Men are more likely to be called back if they are perceived as competent and committed to their jobs—traits that are typically ascribed to the ‘ideal worker,’” Quadlin wrote in the study, as reported by Broadly. “Women, however, are more likely to be called back if they are perceived as likeable—an assessment that is more or less irrelevant to men’s employment outcomes. The qualitative data reveal that while moderate-achieving women are often viewed as likeable and socially skilled, employers are more skeptical about high-achieving women’s personalities.”

To make matters worse, Quadlin discovered that women who were high achieving in subjects typically dominated by men were punished even further for their success. Men who got both As and Cs in math, for instance, were three times as likely to be called in for interviews than women who got As in math. "[W]hen women demonstrate achievement in the precise field where they are expected to be least competent, they may be particularly likely to be penalized in hiring," Quadlin wrote.

She adds, "These findings suggest that achievement invokes gendered stereotypes that penalize women for having good grades, creating unequal returns to academic performance at labor market entry."

It's not much of a secret that there's gender bias in the workplace; previous studies have shown that gender-blind applications tend to result in more women hired, regardless of how high or low achieving they are. Women are also underrepresented in managerial positions, in part due to biases held against them by men in power. This is even truer when it comes to minority women, who are hired at even lower rates than white women — Quadlin didn't list race on her fake job applications, so it's unclear how that factor might have affected the study.

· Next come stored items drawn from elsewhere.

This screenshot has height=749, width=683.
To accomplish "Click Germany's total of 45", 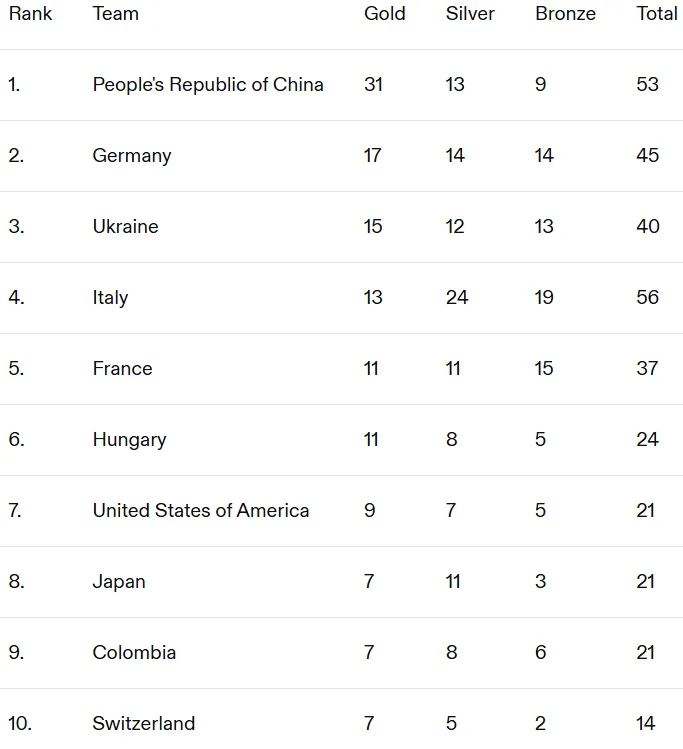I will point(648,156).
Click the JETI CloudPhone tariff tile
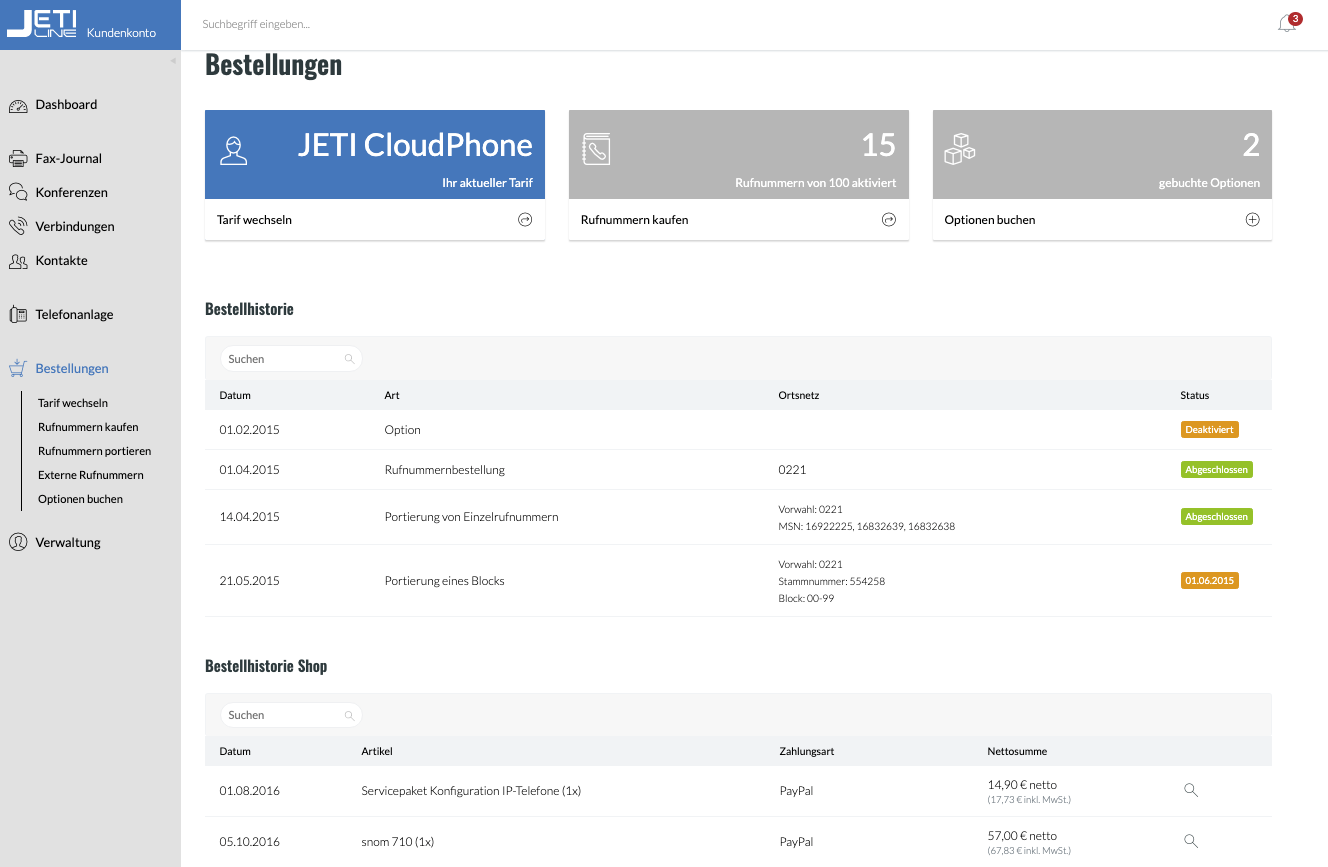 pos(375,155)
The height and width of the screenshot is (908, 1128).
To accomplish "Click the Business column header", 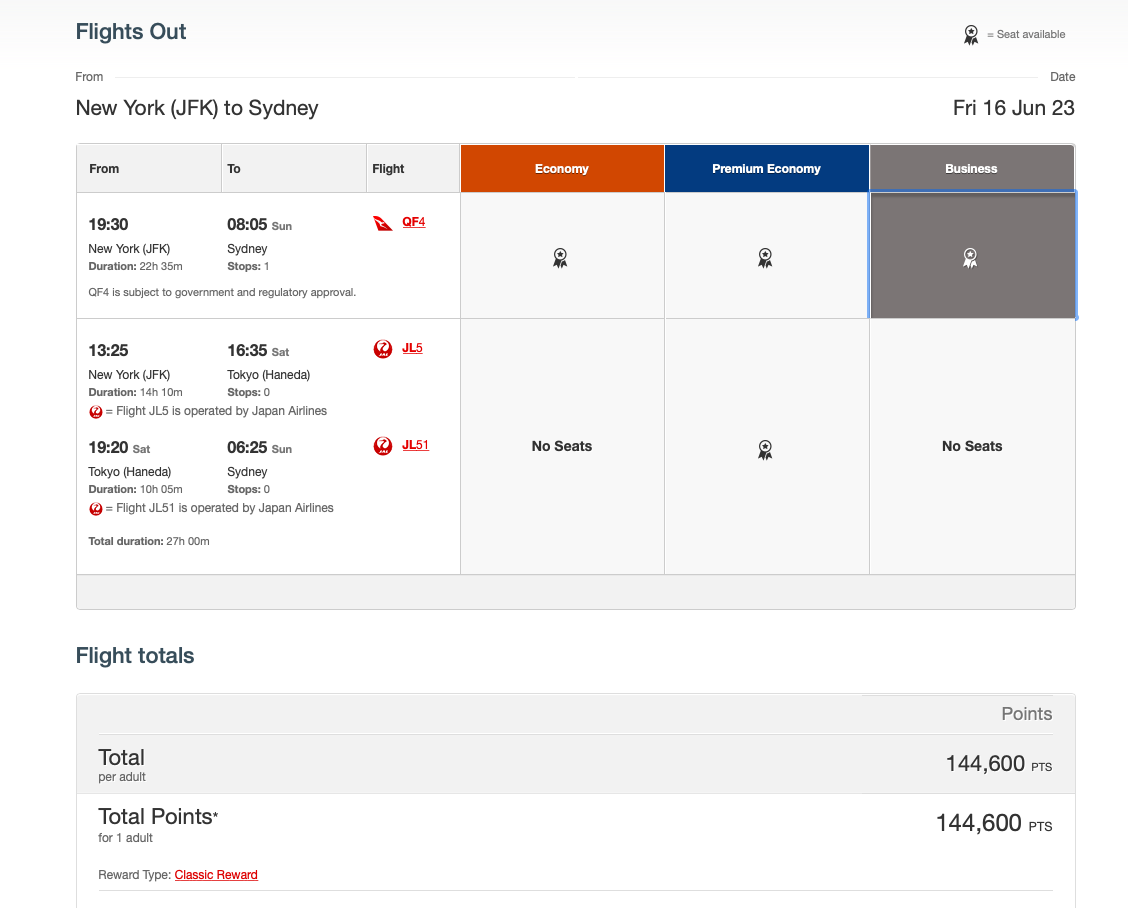I will pos(970,168).
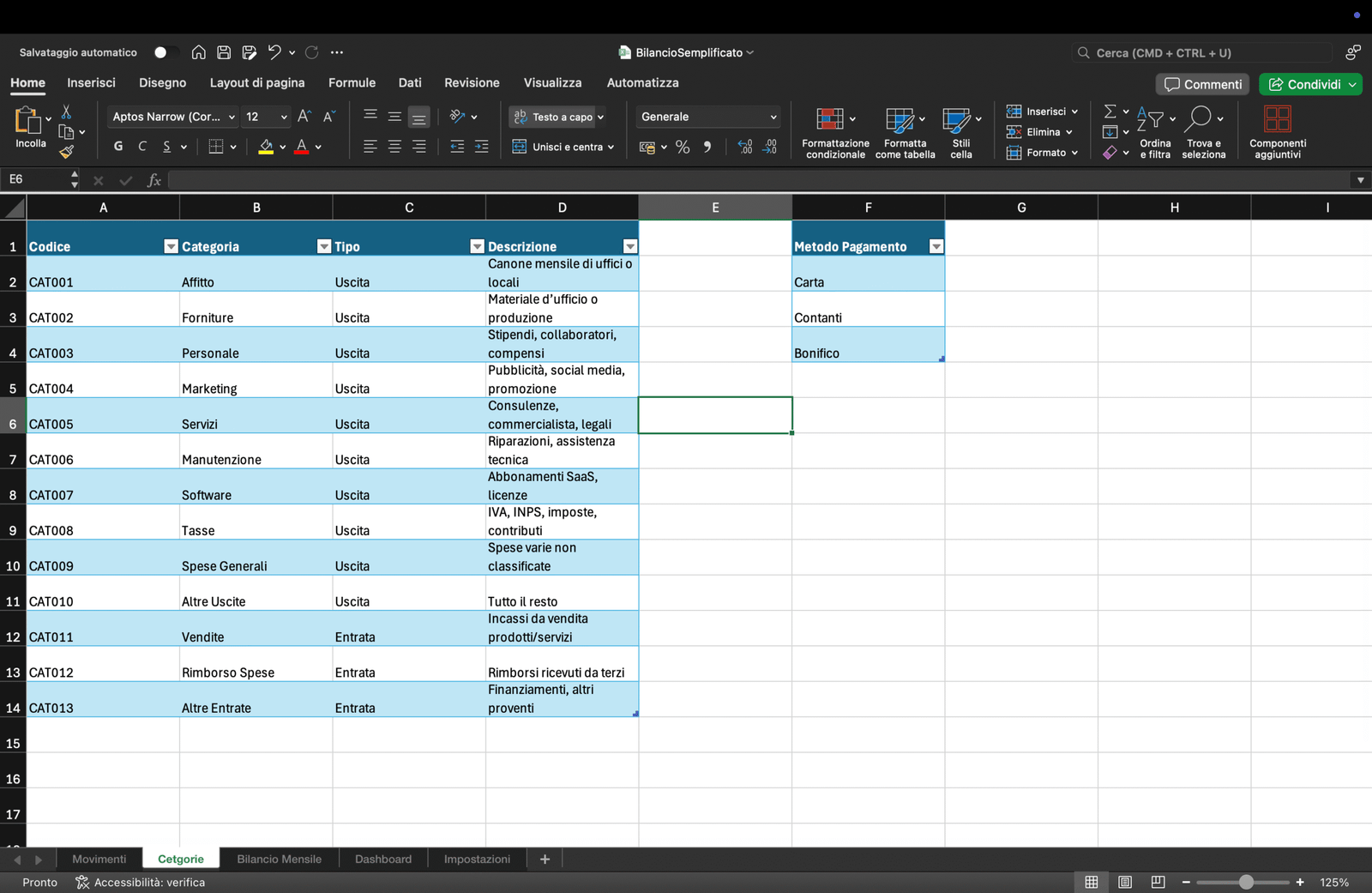The image size is (1372, 893).
Task: Apply bold formatting with the G button
Action: point(118,147)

It's hard to see this as anything other than an indication that men are threatened by successful women, but it shouldn't stop women from trying to become leaders in the workplace — if anything, the more high-achieving women we have out there, the harder it will be for hiring managers to turn them away from jobs. And if not, then we'll have a crop of intelligent women ripe for kickstarting their own companies, which will be formidable forces, indeed.